Perhaps you’re practicing mindful drinking and you slip up and drink your feelings and two bottles of wine. Maybe you’re working on loving yourself and you’re internal dialogue is rife with bullying all day long. You might be welcoming in healthy, loving relationships, and you decide to phone up your toxic ex. You’re trying to eat healthy except… not this week. You’re overcoming disordered eating, but falling back into old habits. You’re working on a new project, but you keep procrastinating. You’re slipping up. And that’s ok.
You are allowed to backslide. You are allowed to make mistakes while you learn new habits. If everything we wanted was as easy as deciding we wanted it and then doing it perfectly from that moment on, we’d all have everything we wanted all the time, and it probably wouldn’t be that satisfying when we got it.
Life isn’t always as simple or glossy as doing things perfectly the first time you try. We see the end results, the before and afters, and we see other people’s success, but we don’t see the gritty, messy, snotty sobs and all the frustration between point A and point B.
People don’t want to talk about the slip ups or the ugly in between space. It’s often private, embarrassing, and hard to swallow. There is often immense shame in our mistakes, our slip ups, and in backsliding. We feel alone in our flaws only because most people don’t talk about theirs. We tend to see what people want us to see.

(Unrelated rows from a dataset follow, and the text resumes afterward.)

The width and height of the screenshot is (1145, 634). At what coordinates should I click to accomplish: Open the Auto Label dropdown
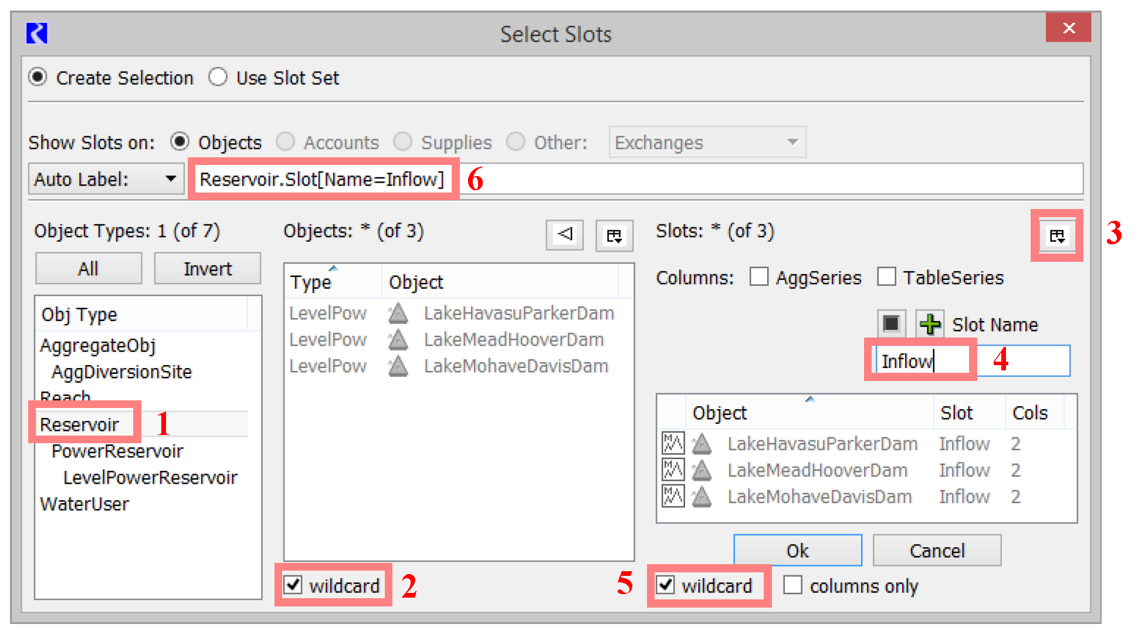pos(106,179)
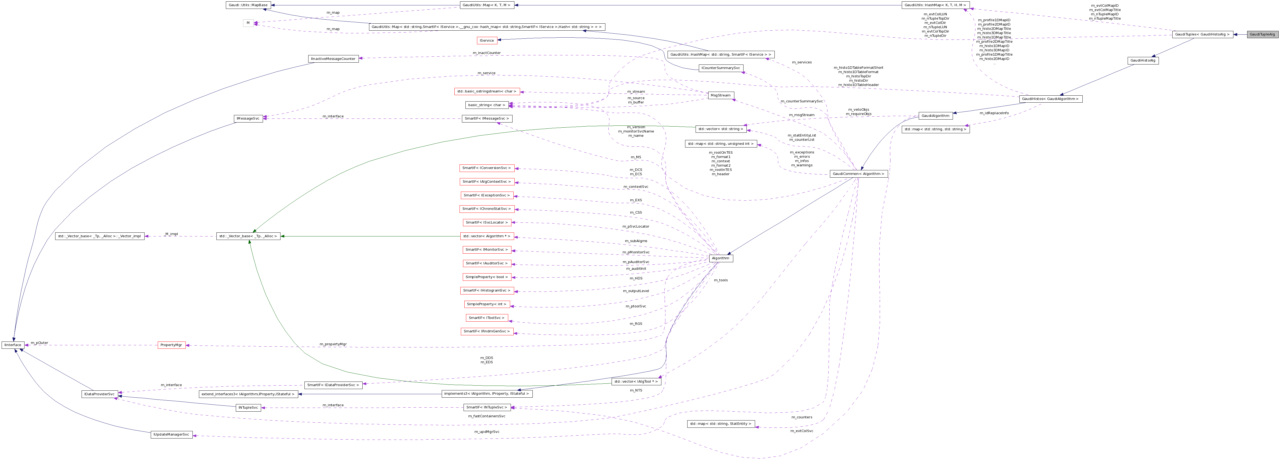This screenshot has height=460, width=1280.
Task: Click the IMessageSvc class node
Action: [x=248, y=118]
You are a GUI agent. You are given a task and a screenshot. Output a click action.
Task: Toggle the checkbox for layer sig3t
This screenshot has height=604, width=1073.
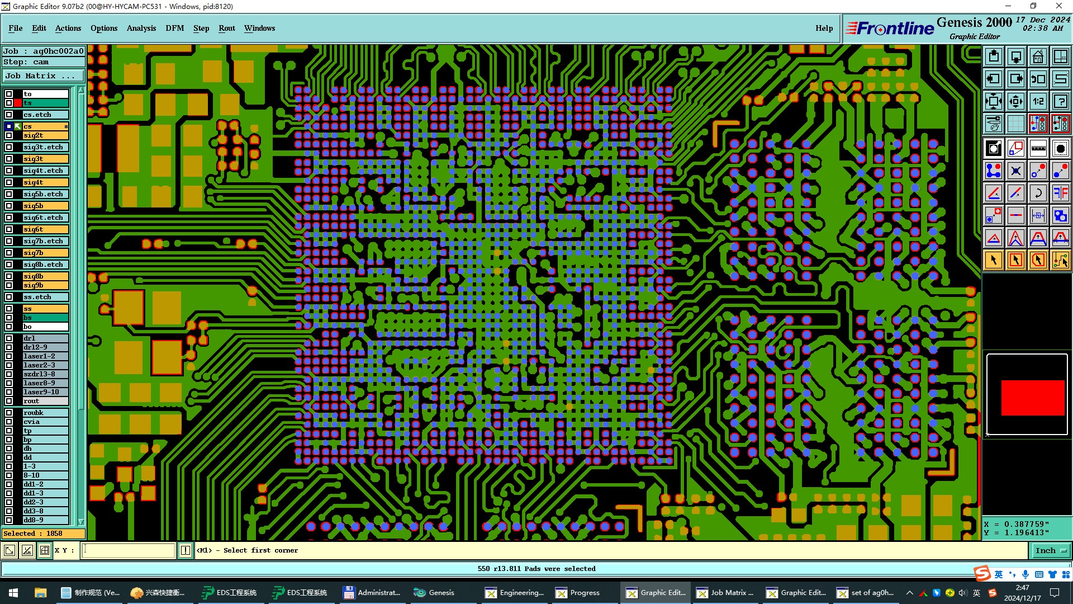pos(9,159)
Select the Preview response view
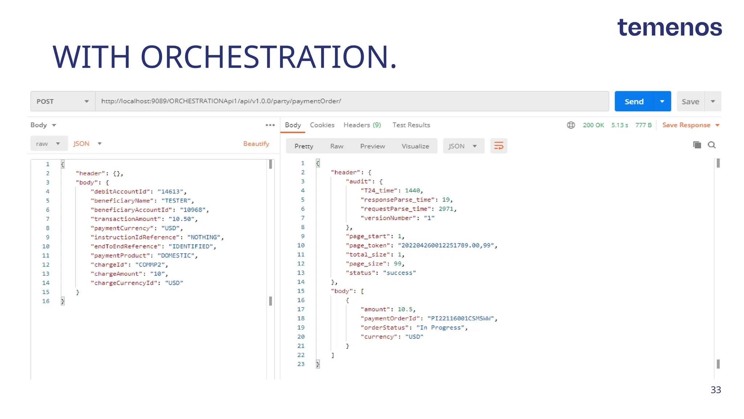This screenshot has height=419, width=744. (x=372, y=146)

I’m here to tell you, I am pro at backsliding. I’ve quit smoking more times than I can count. I’ve sworn off the same guy seven times. I’ve hid from life because I felt ashamed of my body. I’ve cancelled Dry February, and dry January a couple weeks in. I’ve eaten to the point of discomfort, and tried to burn it off with exercise for days after.
I’ve healed a wound and then taken a knife and reopened it myself (metaphorically) more times than I could count, only to heal it again. The scar gets a little bigger, but it still heals. And even if it reopens, it will heal over again and again and again and again because we are always new.

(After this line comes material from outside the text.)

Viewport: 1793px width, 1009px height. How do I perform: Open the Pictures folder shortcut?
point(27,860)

Literally every seven years, our cells are fully replaced. Every seven years, we are brand new. We don’t have to carry the past into our present or future. We are not defined by our mistakes and our slip ups. Strangers on the street can’t see them, and we don’t have to share them with the new people we meet.
You don’t need to keep old newspapers, clothes that no longer fit, expired food, or every mistake you ever made. It’s just time to trash it, and replace it with what’s relevant, fresh, and what fits.

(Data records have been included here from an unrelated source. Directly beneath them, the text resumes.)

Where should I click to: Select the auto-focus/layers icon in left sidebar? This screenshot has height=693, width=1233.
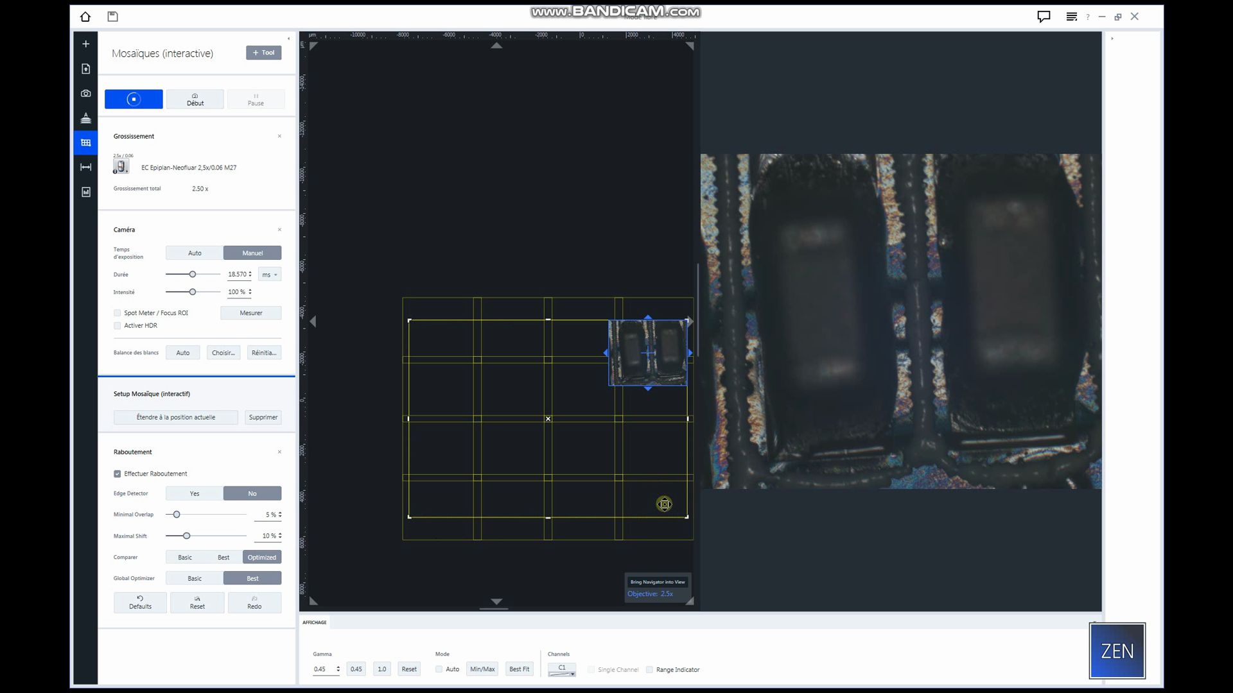(85, 118)
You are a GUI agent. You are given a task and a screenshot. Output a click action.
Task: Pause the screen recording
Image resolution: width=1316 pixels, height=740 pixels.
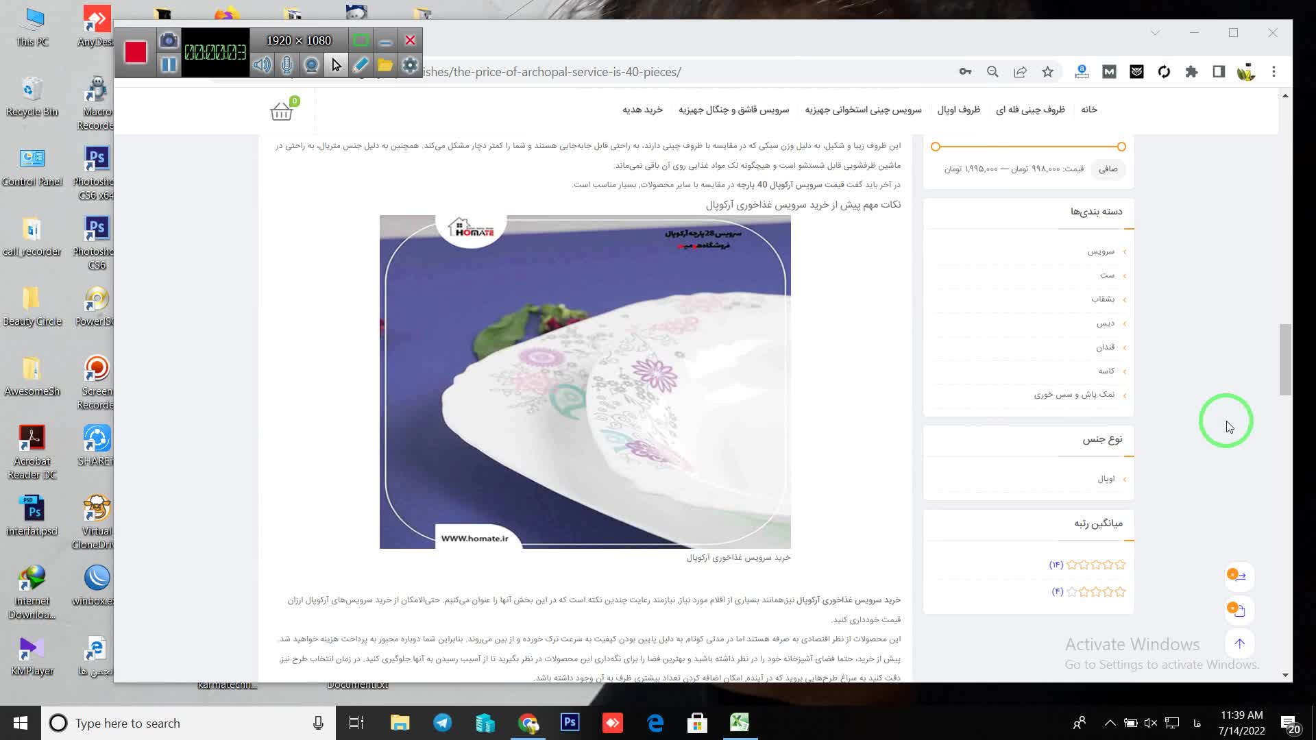tap(169, 65)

No matter how bad you fuck up, you can still heal. No matter how far you fall, you can still choose to get back up.
It’s not about your mistakes, it’s what you do afterwards. Do you dust yourself off, forgive yourself, and stay the course? Or do you say “fuck it” and give up?
Stay the course. Keep going. Your mistakes don’t undo the progress you’ve made. You likely won’t get where you want to go in a day, or a week, or maybe even in a year, but the time will pass anyways.
Forgive yourself for being human. Allow yourself to make mistakes and grow. Allow yourself room to be imperfect like the rest of us. Forgive yourself for everything you’ve done, and keep doing better. Keep being new.
Mistakes are how we learn. Keep learning.
Even if you’re deep into giving up, you can deicide to give in. Give in to trying, to believing you deserve better for yourself, for your health, and for your life. Give in to feeling worthy, to feeling lovable, to feeling perfect exactly as you are, including all your broken, messy human parts. Give in to knowing that we’re all making mistakes, learning, and falling down and getting back up, no matter how it looks from the outside.
We all have those messy human parts. Every one of us.
There’s nothing wrong with you. You’re allowed to be human. Stay the course, and know that you deserve whatever it is you’re after, and you’ll probably have to make more mistakes on the way to getting it.